THE TASK: Please copy the lines below word for word, starting with the first line and ending after the line that contains "Open Reports in".

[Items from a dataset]
..........
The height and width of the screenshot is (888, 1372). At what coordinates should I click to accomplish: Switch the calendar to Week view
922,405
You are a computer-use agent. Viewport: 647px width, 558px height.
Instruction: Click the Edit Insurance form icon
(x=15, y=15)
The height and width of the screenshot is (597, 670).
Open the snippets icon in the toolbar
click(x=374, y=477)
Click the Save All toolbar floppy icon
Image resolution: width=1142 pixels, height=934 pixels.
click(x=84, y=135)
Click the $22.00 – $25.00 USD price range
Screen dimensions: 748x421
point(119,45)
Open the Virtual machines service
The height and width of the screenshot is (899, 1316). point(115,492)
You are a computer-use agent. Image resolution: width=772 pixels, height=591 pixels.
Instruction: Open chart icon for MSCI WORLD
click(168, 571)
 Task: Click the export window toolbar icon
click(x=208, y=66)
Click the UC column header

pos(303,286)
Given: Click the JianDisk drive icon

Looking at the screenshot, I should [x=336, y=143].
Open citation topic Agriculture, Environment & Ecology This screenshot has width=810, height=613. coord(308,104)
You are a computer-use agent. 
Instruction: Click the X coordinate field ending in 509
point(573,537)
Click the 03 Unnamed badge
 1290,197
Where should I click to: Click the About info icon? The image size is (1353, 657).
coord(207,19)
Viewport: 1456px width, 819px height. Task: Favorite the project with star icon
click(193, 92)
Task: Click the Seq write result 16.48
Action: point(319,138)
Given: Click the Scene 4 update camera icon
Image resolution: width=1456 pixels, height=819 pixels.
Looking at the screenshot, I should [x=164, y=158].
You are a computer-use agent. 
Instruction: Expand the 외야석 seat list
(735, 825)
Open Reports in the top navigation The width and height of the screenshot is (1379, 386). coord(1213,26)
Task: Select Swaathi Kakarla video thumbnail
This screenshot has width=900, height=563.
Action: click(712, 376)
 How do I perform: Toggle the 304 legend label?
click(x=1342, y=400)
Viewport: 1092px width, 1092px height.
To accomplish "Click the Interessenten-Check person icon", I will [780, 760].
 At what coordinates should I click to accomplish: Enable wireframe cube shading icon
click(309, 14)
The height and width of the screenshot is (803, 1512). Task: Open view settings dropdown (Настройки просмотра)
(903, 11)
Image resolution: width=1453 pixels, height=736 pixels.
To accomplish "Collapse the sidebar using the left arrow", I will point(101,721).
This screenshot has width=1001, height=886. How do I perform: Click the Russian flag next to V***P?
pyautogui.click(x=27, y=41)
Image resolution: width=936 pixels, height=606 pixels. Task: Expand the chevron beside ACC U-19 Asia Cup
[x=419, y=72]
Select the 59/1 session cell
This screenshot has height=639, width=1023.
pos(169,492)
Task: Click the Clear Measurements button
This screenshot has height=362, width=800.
..........
RESULT BELOW:
The height and width of the screenshot is (888, 1372). At what coordinates should I click to accomplish: Switch the calendar to Week view
922,405
You are a computer-use agent. Viewport: 647px width, 558px height.
Instruction: Click the Edit Insurance form icon
(x=15, y=15)
The height and width of the screenshot is (597, 670).
Open the snippets icon in the toolbar
click(x=374, y=477)
Click the Save All toolbar floppy icon
Image resolution: width=1142 pixels, height=934 pixels.
click(x=84, y=135)
Click the $22.00 – $25.00 USD price range
Screen dimensions: 748x421
point(119,45)
Open the Virtual machines service
The height and width of the screenshot is (899, 1316). point(115,492)
You are a computer-use agent. Image resolution: width=772 pixels, height=591 pixels.
Instruction: Open chart icon for MSCI WORLD
click(168, 571)
 Task: Click the export window toolbar icon
click(x=208, y=66)
Click the UC column header

pos(303,286)
Given: Click the JianDisk drive icon

Looking at the screenshot, I should [x=336, y=143].
Open citation topic Agriculture, Environment & Ecology This screenshot has width=810, height=613. coord(308,104)
You are a computer-use agent. 
Instruction: Click the X coordinate field ending in 509
point(573,537)
Click the 03 Unnamed badge
 1290,197
Where should I click to: Click the About info icon? The image size is (1353, 657).
coord(207,19)
Viewport: 1456px width, 819px height. Task: Favorite the project with star icon
click(193, 92)
Task: Click the Seq write result 16.48
Action: point(319,138)
Given: Click the Scene 4 update camera icon
Image resolution: width=1456 pixels, height=819 pixels.
Looking at the screenshot, I should [x=164, y=158].
You are a computer-use agent. 
Instruction: Expand the 외야석 seat list
(735, 825)
Open Reports in the top navigation The width and height of the screenshot is (1379, 386). coord(1213,26)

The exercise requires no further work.